• ACTION ITEM:
Each record, word for word and stripped of pictures, is what the answer should contain.

• DATA:
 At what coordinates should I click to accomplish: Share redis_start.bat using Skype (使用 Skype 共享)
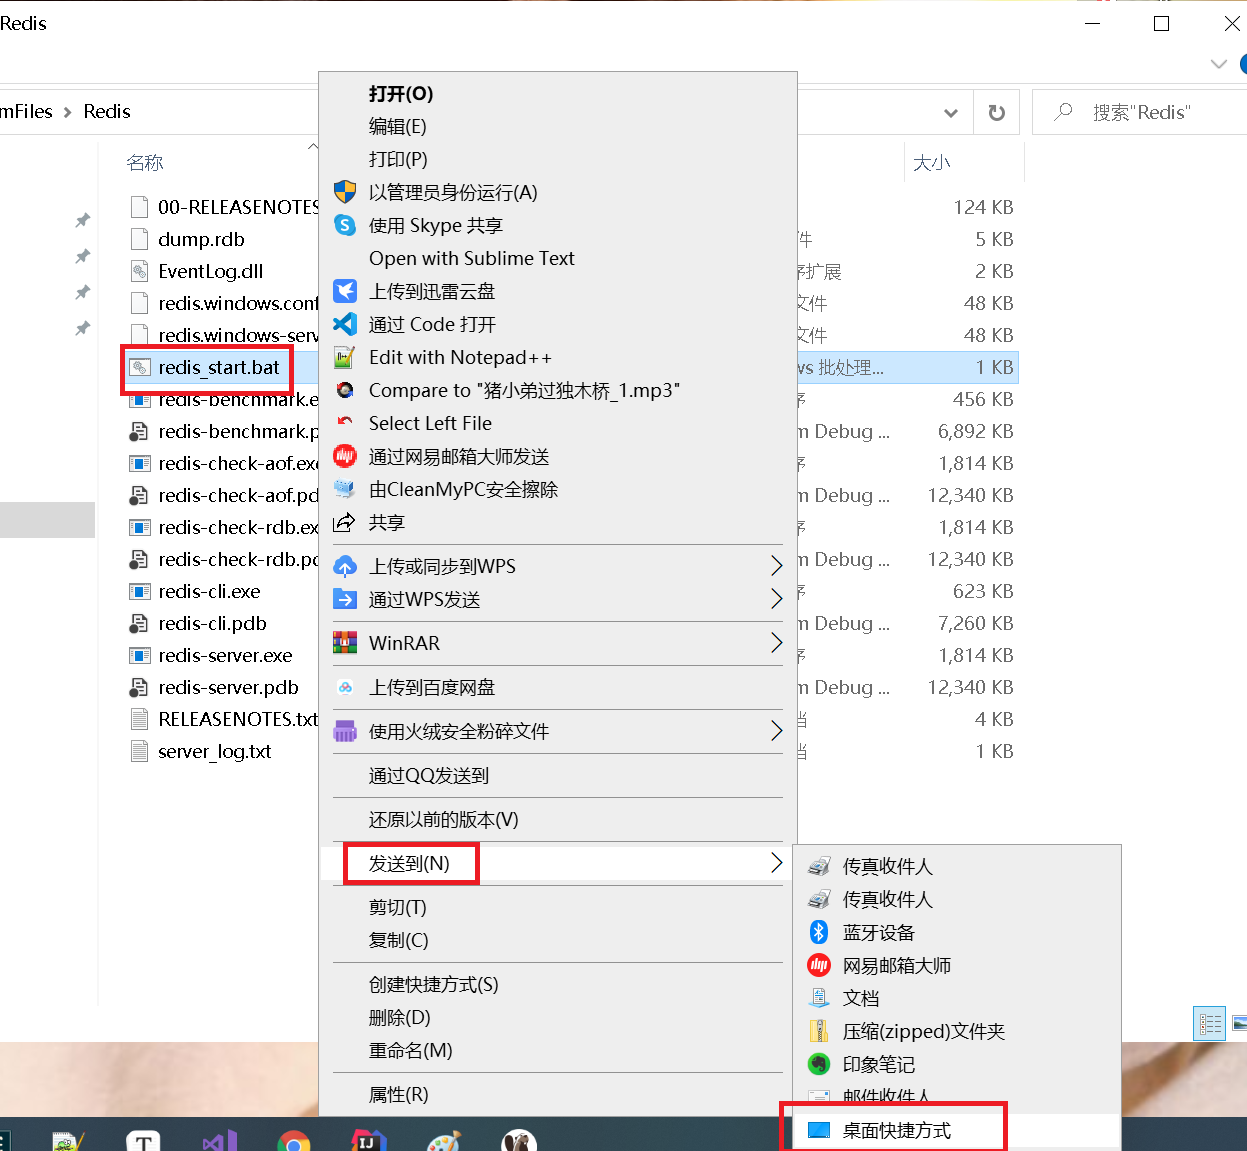[x=436, y=225]
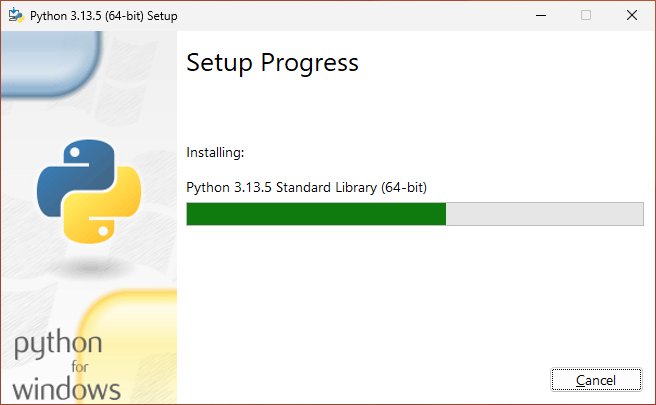The image size is (656, 405).
Task: Close the Python Setup window
Action: tap(632, 15)
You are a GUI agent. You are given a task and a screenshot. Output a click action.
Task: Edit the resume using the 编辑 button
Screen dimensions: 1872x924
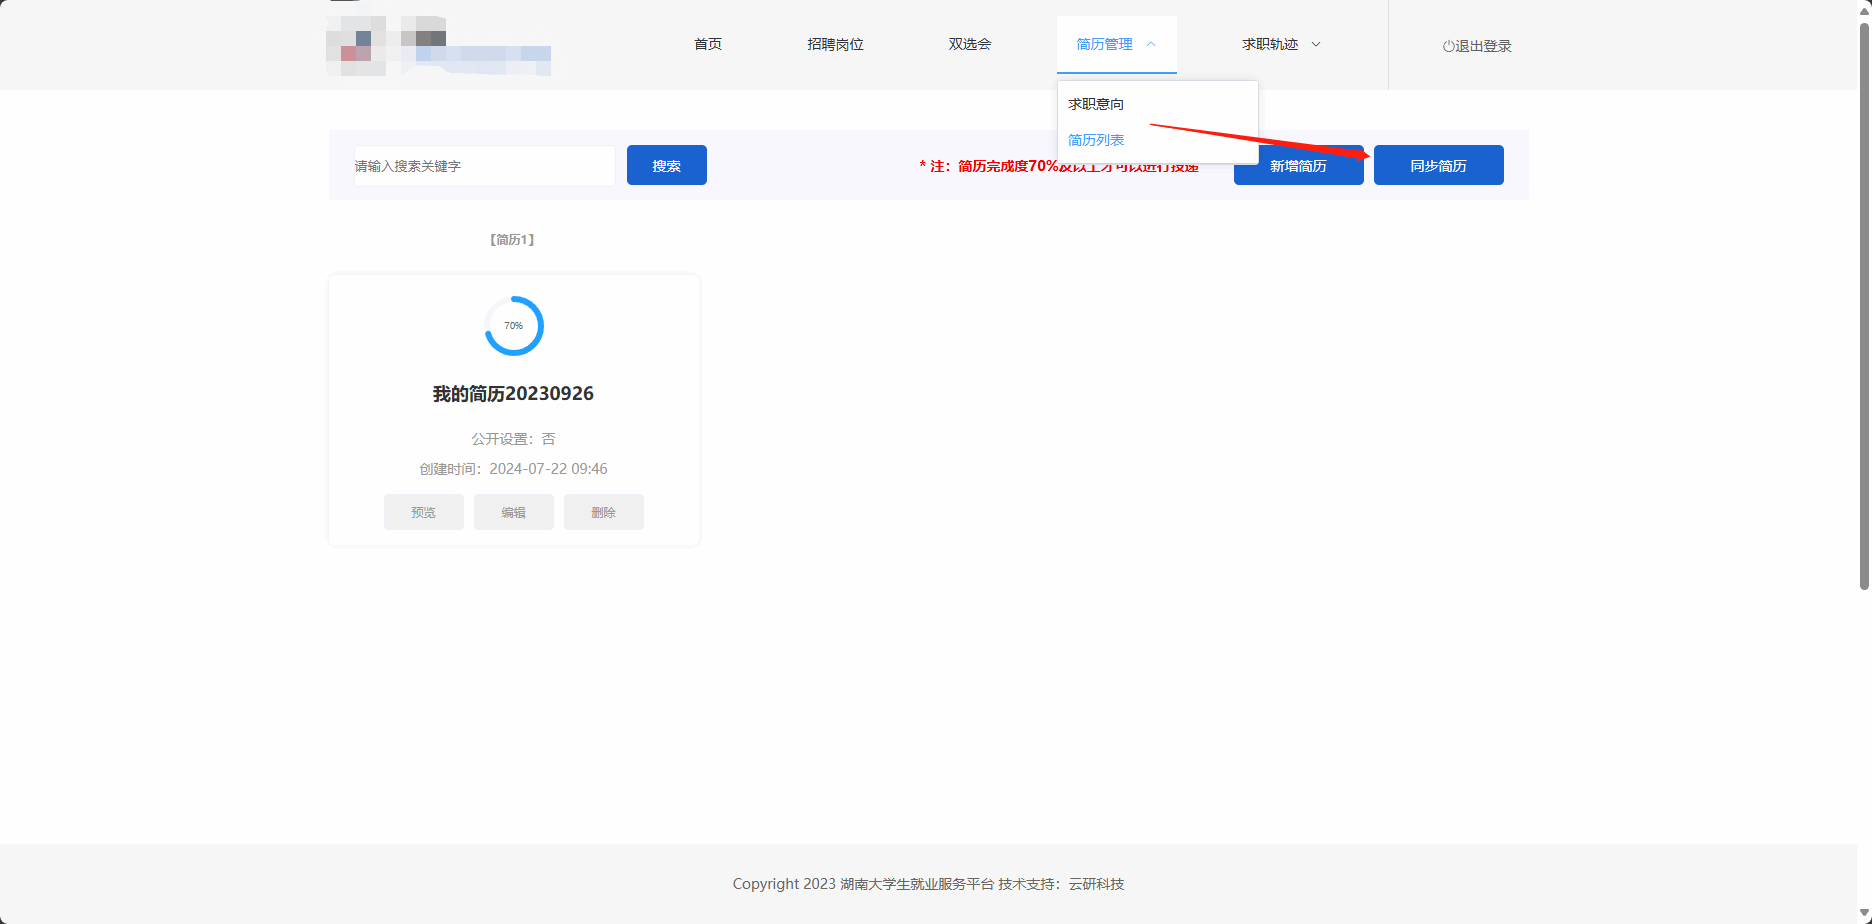514,512
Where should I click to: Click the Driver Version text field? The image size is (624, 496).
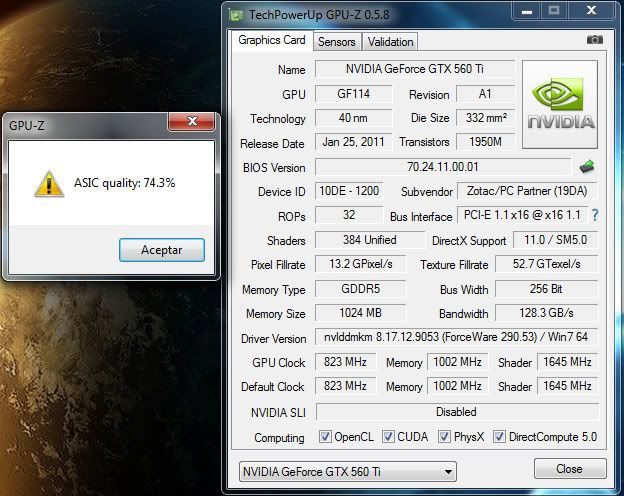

• RESPONSE TO THIS TASK:
 At what coordinates should I click to accomplish: Share redis_start.bat using Skype (使用 Skype 共享)
[x=436, y=225]
The image size is (656, 405).
Task: Close the Python Setup window
Action: tap(632, 15)
You are a GUI agent. You are given a task and a screenshot. Output a click action.
Task: Edit the resume using the 编辑 button
Screen dimensions: 1872x924
514,512
Where should I click to: Click the Driver Version text field? The image size is (624, 496).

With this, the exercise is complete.